• _BRIEF_: Rewrite everything from "Coverage of the death" down to "in complete humiliation." in the article on media bias, replacing "propaganda" with "disinformation" each time it appears.

• _PAGE TEXT_:
◇ ◇ ◇ ◇

The ICJ ruled against Israel in genocide case brought by South Africa

By Rebekah Jones

News articles always come with bias.

Every reporter brings in their own life experiences, however limited they may be, when reporting news, even if they are making honest attempts to be fair and unbalanced.

Often, they don’t realize they’re doing it.

Take the New York Times’ coverage of the Hawaii fires last year.

The Times – who had no reporters based on the island chain – flew in a video game reporter from Las Angeles to cover the devastation left behind a series of fires that devastated Native history.

The reporter chose to highlight the stories of white residents finding their Rolex watches in the rubble instead.

Universal backlash ensued, with no formal apology from the reporter or the Times. Not only was their no acknowledgement of the insensitivity, but the reporter did it again later that day with another story about a white woman finding diamond earrings in the rubble of her condo.

Their privilege blinded them to why their reporting was so offensive.

More often, the bias stems from political, religious, or philosophical bias — and it can be equally blinding.

Coverage of the death toll in Gaza

The coverage of Israel’s assault on Gaza serves as a stark example of how media bias can go unchallenged because of universally accepted ideals across the media spectrum.

The Hague issued a preliminary ruling against Israel today, January 26, 2024, ordering Israel to immediately stop all acts of genocide against the people of Gaza, and to return in 30 days with a report demonstrating what steps it has taken to reduce civilian suffering in the strip.

The Israel-Gaza conflict produced some of the most offensive, absurd, and dehumanizing propaganda in modern conflict reporting.

A lot of that propaganda infiltrated the highest levels of American government. President Biden, on multiple occasions, repeated false narratives promoted by Israeli officials, which the White House was forced to immediately walk back in complete humiliation.

When Biden questioned the death toll figures produced by the Gaza Health Ministry, for example, the international community soundly corrected him. Israeli officials even use the Ministry’s figures for tracking the death toll, a recent investigation found.

Yet, in reporting from major media outlets in the US, the press still qualifies those figures by referring to the agency as the “Hamas-run Gaza Health Ministry.”

In a search of 20 major outlets and newspapers articles covering Gaza this week, I found that nearly half of media outlets are still qualifying the death toll coming from Gaza. You can see the list at the bottom of this article. It should serve as a proxy for gauging media bias in reporting news from the conflict.

The Hague’s Ruling Against Israel

Early this morning, the International Court of Justice (ICJ) ruled against Israel in its initial findings related to South Africa’s case against the nation related to genocide in Gaza.

◇ ◇ ◇ ◇

• _AVAILABLE DATA_:
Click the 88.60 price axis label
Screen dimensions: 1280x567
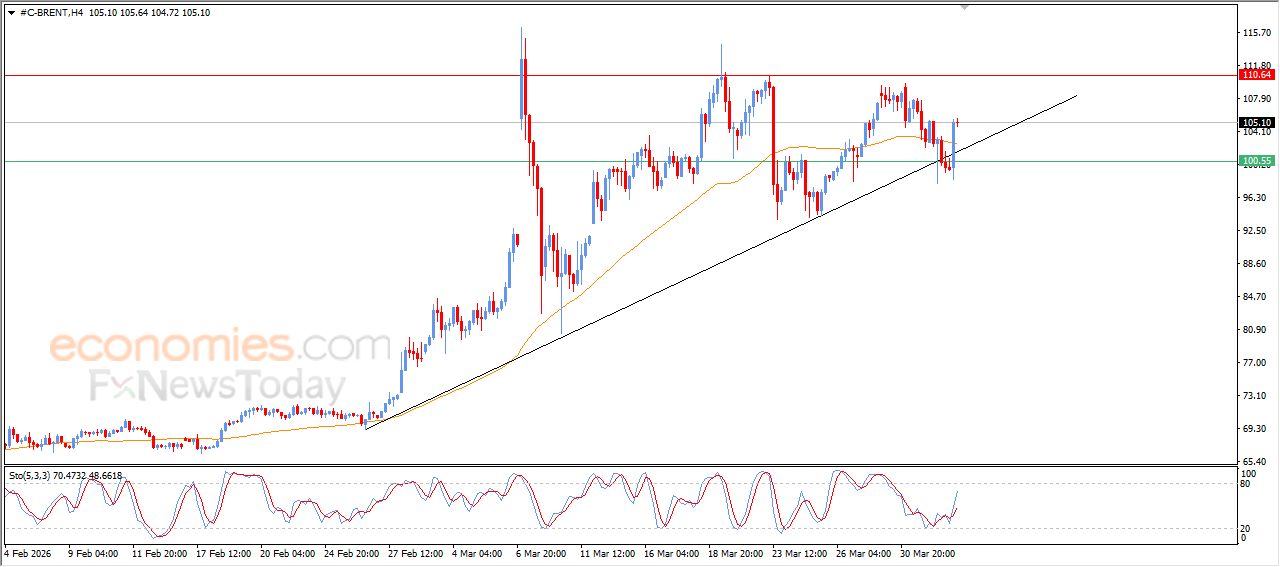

◇ ◇ ◇ ◇

• _TASK RESULT_:
Coverage of the death toll in Gaza

The coverage of Israel’s assault on Gaza serves as a stark example of how media bias can go unchallenged because of universally accepted ideals across the media spectrum.

The Hague issued a preliminary ruling against Israel today, January 26, 2024, ordering Israel to immediately stop all acts of genocide against the people of Gaza, and to return in 30 days with a report demonstrating what steps it has taken to reduce civilian suffering in the strip.

The Israel-Gaza conflict produced some of the most offensive, absurd, and dehumanizing disinformation in modern conflict reporting.

A lot of that disinformation infiltrated the highest levels of American government. President Biden, on multiple occasions, repeated false narratives promoted by Israeli officials, which the White House was forced to immediately walk back in complete humiliation.